If you have a directory of FASTA/Q-formatted files for abstar to process, you can pass a directory via -i and all files in the directory will be processed:

$ abstar -i /path/to/input/ -t /path/to/temp/ -o /path/to/output/

For input directories that contain paired FASTQ files that need to be merged prior to processing, passing the -m flag instructs abstar to merge paired files with PANDAseq:

$ abstar -i /path/to/input/ -t /path/to/temp/ -o /path/to/output/ -m

The merged reads will be deposited into a merged directory located in the parent directory of the input directory. By default, abstar will use PANDAseq’s simple_bayesian merging algorithm, although alternate merging algorithms can be selected with --pandaseq-algo.

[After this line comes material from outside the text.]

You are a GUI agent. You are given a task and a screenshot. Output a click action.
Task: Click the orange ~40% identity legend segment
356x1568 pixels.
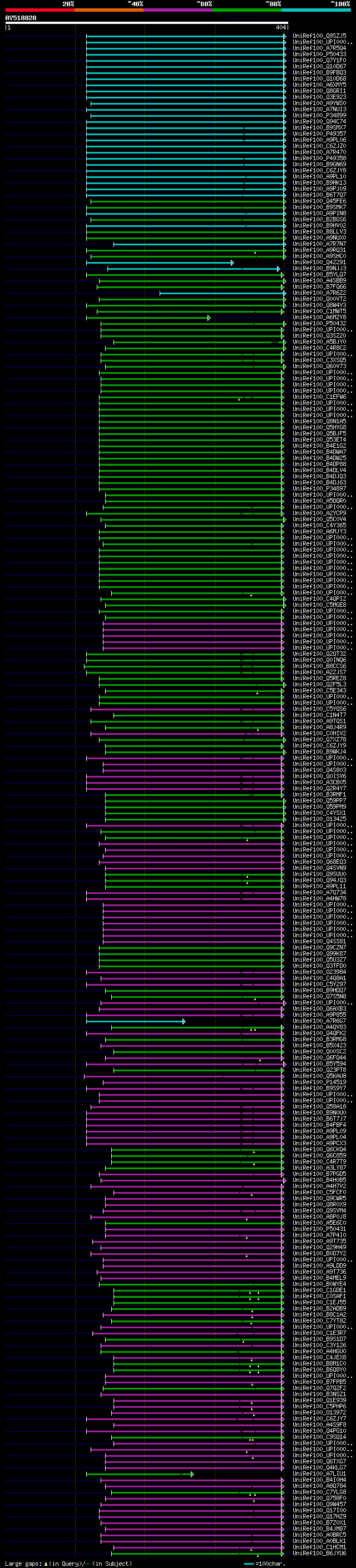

For data generated with Illumina sequencers, abstar can directly interface with BaseSpace to download raw sequencing data. In order for abstar to connect to BaseSpace, you need BaseSpace access token. The easiest way to do this is to set up a BaseSpace developer account following these instructions. Once you have your credentials, you can generate a BaseSpace credentials file by running:

$ make_basespace_credfile

and following the instructions.

When downloading data from BaseSpace, you obviously don’t have an input directory of data for abstar to process (since that data hasn’t been downloaded yet). Instead of providing input, output and temp directories, you can just pass abstar a project directory using -p and abstar will create all of the necessary subdirectories within the project directory. Running abstar with the -b option indicates that input data should be downloaded from BaseSpace:

$ abstar -p /path/to/project_dir/ -b

A list of available BaseSpace projects will be displayed and you can select the appropriate project. If downloading data from BaseSpace, -m is assumed and paired-end reads will be merged.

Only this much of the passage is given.